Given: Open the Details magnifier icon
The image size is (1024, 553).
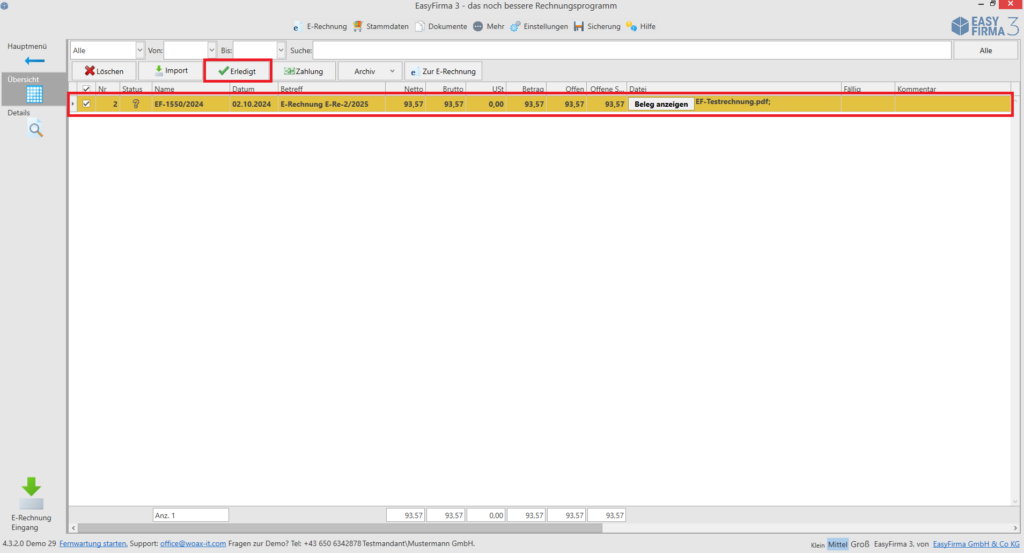Looking at the screenshot, I should click(35, 128).
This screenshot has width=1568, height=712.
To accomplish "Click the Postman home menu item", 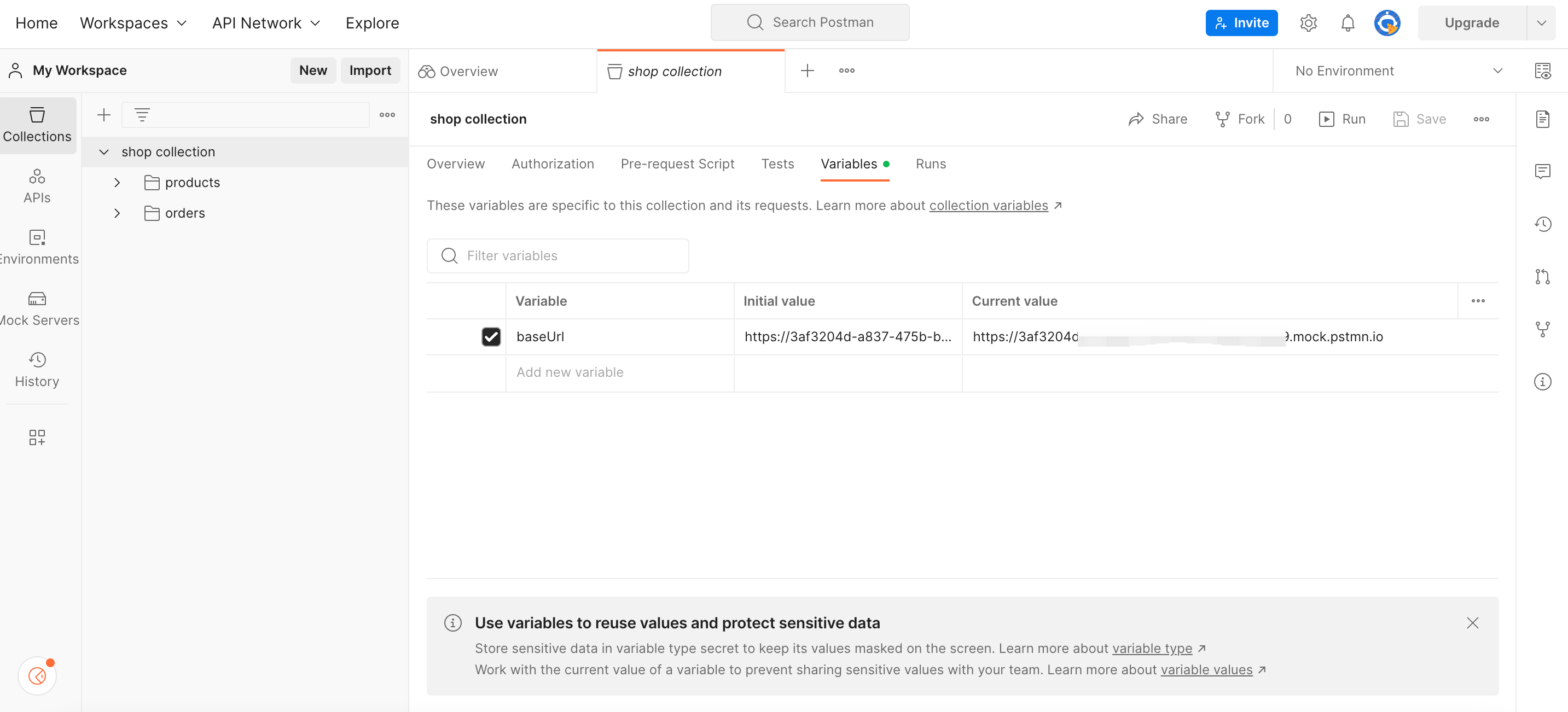I will pos(36,22).
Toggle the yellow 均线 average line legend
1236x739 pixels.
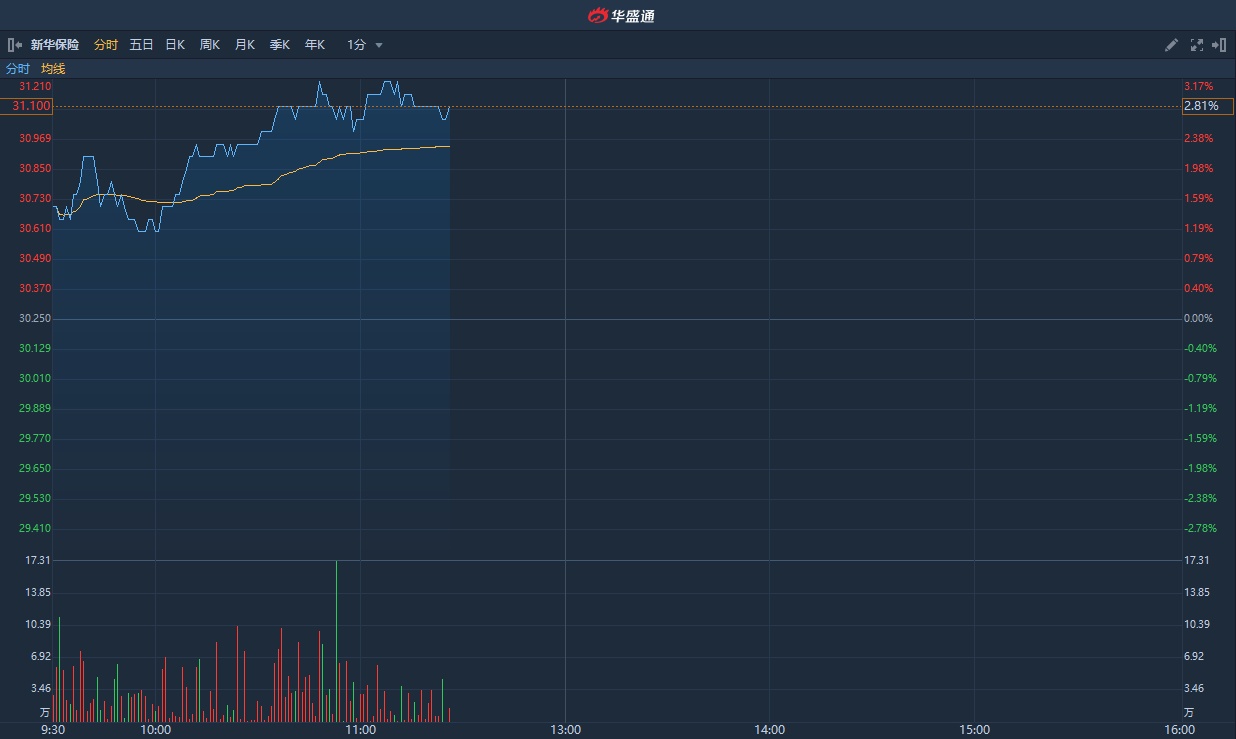[x=53, y=69]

____________

**What is required**:
Exclude the pictures and write out exactly the lines from the one holding "Toggle the yellow 均线 average line legend" through the end of the entries, inclusive, and only those.

**Answer section**:
Toggle the yellow 均线 average line legend
1236x739 pixels.
[x=53, y=69]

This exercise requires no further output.